洛水“你……你竟然为了她散功?只活这一世?”
洛水“当年你说在我死后还会有数不清的妻子,我只当是你本性风流,口不择言……没想到,你竟真能为了一个女子,做到如此地步……”
玥卿的确是部分原因,但是散功的念头是早已存在的,南宫春水连忙解释。
南宫春水“咳,洛水,你听我说……”
洛水“够了!”
洛水厉声打断他,似乎一句都不想再多听,她闭上眼,再睁开时,只剩下彻底的冰冷和决绝。
洛水“十年太久,是吗?好,那我就给你改成一年!”
洛水“我要你去雪月城最深处的囚室,那里隔绝天地,无人无声无光,你可答应?”
这条件堪称苛刻,常人恐怕不到一个月便会忍受不住,百里东君等人面露焦急担忧之色。
南宫春水却只是深深地看着洛水,仿佛透过她冰冷的表象,看到了那份被深深伤害后的痛苦与不甘。
他缓缓点头。
南宫春水“好,我答应你,自囚一年。”
南宫春水顿了顿,看向身后的百里东君等人。
南宫春水“但我希望,在我履约期间,城主能允许我的这三个晚辈留在雪月城修炼,他们与此事无关。”

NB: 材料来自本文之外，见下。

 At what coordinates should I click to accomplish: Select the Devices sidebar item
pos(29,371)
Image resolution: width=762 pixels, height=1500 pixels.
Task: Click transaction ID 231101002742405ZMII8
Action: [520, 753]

洛水目光扫过百里东君、司空长风和玥瑶,最终冷冷地点了点头。
洛水“可以,按规矩进城即可,我还不至于迁怒几个小辈。”
洛水“洛河,带南宫春水去地牢,一年之内,不得有任何人探视,违令者,逐出雪月城。”
说完,洛水决然转身,身影眨眼之间就消失不见。
洛河收刀入鞘,面色复杂地看了南宫春水一眼,最终还是冷硬地道:
洛河“南宫春水,跟我走吧。”
南宫春水又叹出口气,对百里东君三人投去一个“安心修炼”的眼神,便坦然跟着洛河走了。